I remember feeling nervous but when I had the keys for the place and the money I was the most grateful I had been in my entire life.

I had a list of clients from my time working in the salon previously and I started from there.

I love the connection that you can build with a client, I can lift them up and change their perspective slightly. I want my salon to be a place where you can be yourself, zone out, listen to a little meditation and leave feeling better.

My business is 6 years in the making and is still  located at the same place.

I created a wellbeing garden outside the salon, and in the summertime, we teach mindfulness and meditation.

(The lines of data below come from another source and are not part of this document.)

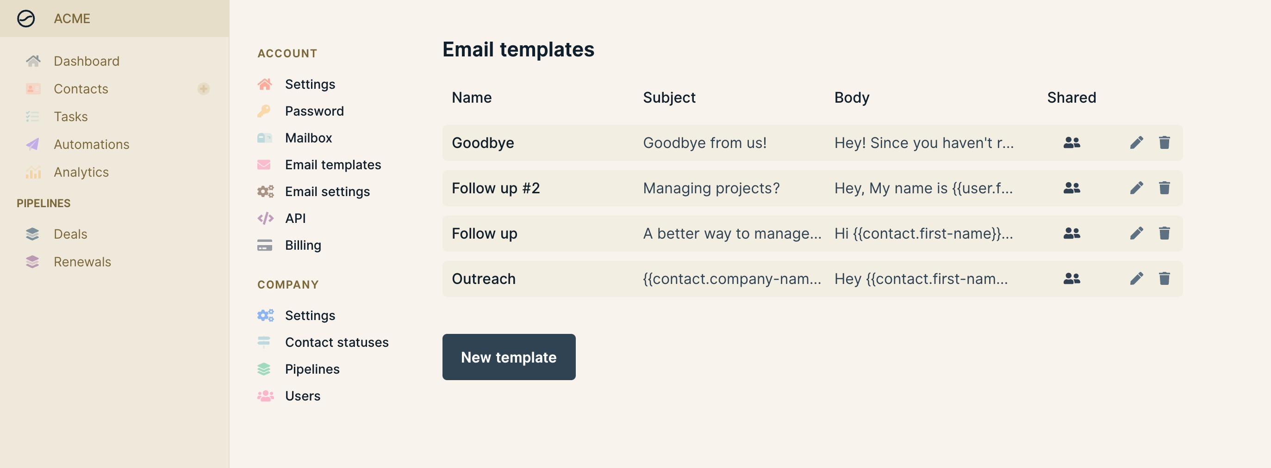The width and height of the screenshot is (1271, 468).
Task: Toggle sharing on the Goodbye template
Action: [1072, 143]
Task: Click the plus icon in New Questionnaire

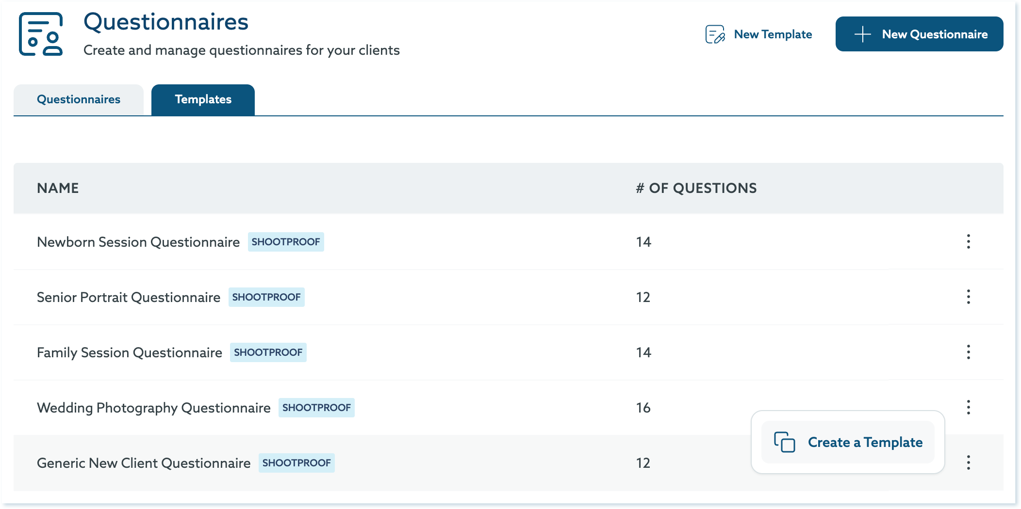Action: (862, 34)
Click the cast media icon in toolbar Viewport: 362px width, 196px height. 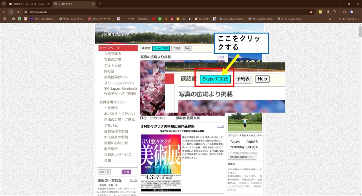(x=344, y=12)
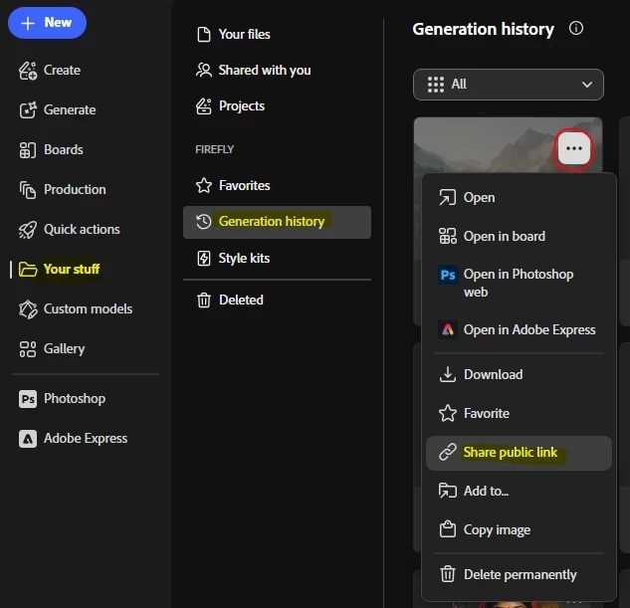Launch Adobe Express from the sidebar
This screenshot has height=608, width=630.
coord(73,439)
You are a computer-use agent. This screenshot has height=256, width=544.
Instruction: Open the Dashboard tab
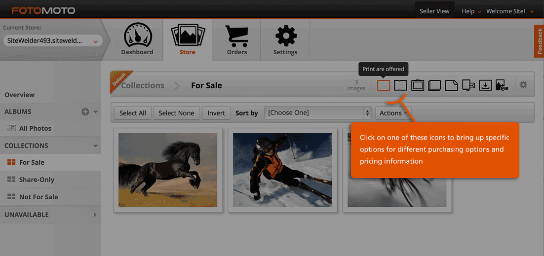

I realised as a business owner we must work on the business not just in the business, so that the business can continue to grow. So, I’ve had to slowly find a team of people that I trust and transfer them to my clients.

Now I help people with hair loss from alopecia, cancer or hormones working in private rooms to focus on feeling safe, feeling confident and therefore we focus more on women’s wellbeing.

Wellbeing can sometimes be about the physical. Getting ready and feeling beautiful is an important part of it.

Eventually I want to focus on mental and physical wellbeing in my salon. Where clients can come in to be pampered but also an opportunity to try meditation or counselling.

A hairdresser is in a position of trust so if I suggest something like this, people may be more inclined to give it a try. All people need is a bit of love and connection and a sense of belonging.

Loneliness is one of the worst things that can exist for a human.

I now try to put myself first. I have a coach, nutritionist and someone to hold me accountable.  I also have included the things that made me happy in childhood into my adult life. I am in the steel band which plays at events around Manchester, for example. My number one goal now is to find somewhere stable for Marley and I to live where we both feel settled. Then I can start to give from a place of stability.